It’s going to support it, but the question is: how well.
Some example code. Hebrew input, translations, and a near miss.
from openai import OpenAI as o; cl = o()
import numpy as np
text =[ "אל תלטף את הדורבן.", "אני אוהב/ת אייפון!"]
text += ["Don't pet the porcupine.", "I love iPhone!", "Avoid the platypus"]
for model in ["text-embedding-3-small", "text-embedding-3-large"]:
try:
out = cl.embeddings.create(input=text, model=model)
print("\n---", model)
except Exception as e:
print(f"ERROR {e}")
array = np.array([data.embedding for data in out.data])
for compi, comp in enumerate(text[:2]):
print("====", compi, comp, "====")
for i, j in zip(text, array):
print(f"{i}: {np.dot(array[compi], j):.5f}")
Gives us some data points:
--- text-embedding-3-small
==== 0 אל תלטף את הדורבן. ====
אל תלטף את הדורבן.: 1.00000
אני אוהב/ת אייפון!: 0.26534
Don't pet the porcupine.: 0.25681
I love iPhone!: 0.08965
Avoid the platypus: 0.25611
==== 1 אני אוהב/ת אייפון! ====
אל תלטף את הדורבן.: 0.26534
אני אוהב/ת אייפון!: 1.00000
Don't pet the porcupine.: 0.07188
I love iPhone!: 0.62643
Avoid the platypus: 0.02311
--- text-embedding-3-large
==== 0 אל תלטף את הדורבן. ====
אל תלטף את הדורבן.: 1.00000
אני אוהב/ת אייפון!: 0.30880
Don't pet the porcupine.: 0.28773
I love iPhone!: 0.01331
Avoid the platypus: 0.20583
==== 1 אני אוהב/ת אייפון! ====
אל תלטף את הדורבן.: 0.30880
אני אוהב/ת אייפון!: 1.00000
Don't pet the porcupine.: 0.01012
I love iPhone!: 0.58528
Avoid the platypus: 0.04751
Analysis:
3-small can’t distinguish porcupine from platypus comparing to English.

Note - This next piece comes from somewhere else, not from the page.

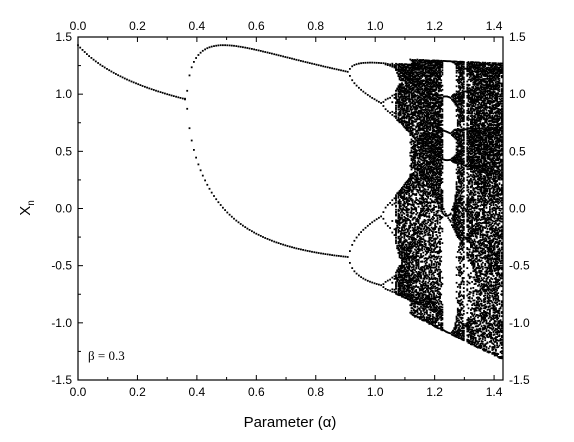 The image size is (574, 442). Describe the element at coordinates (494, 392) in the screenshot. I see `x-tick-label: 1.4` at that location.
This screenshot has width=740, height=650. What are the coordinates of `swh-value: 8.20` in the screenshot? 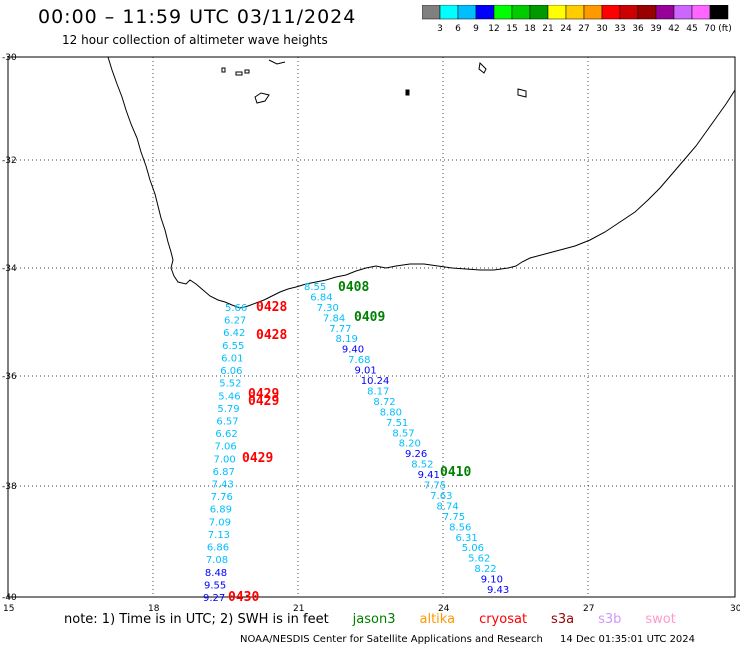 It's located at (410, 444).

3-large can do that much better
Both tend to prefer their own language about a different subject instead of the direct translation. This is not seen in comparing Latin languages.
All-Hebrew analysis is not done, as I would not and few readers would understand the results. You can come up with your own native-written texts for the quick script for curiosity. Then embed your application.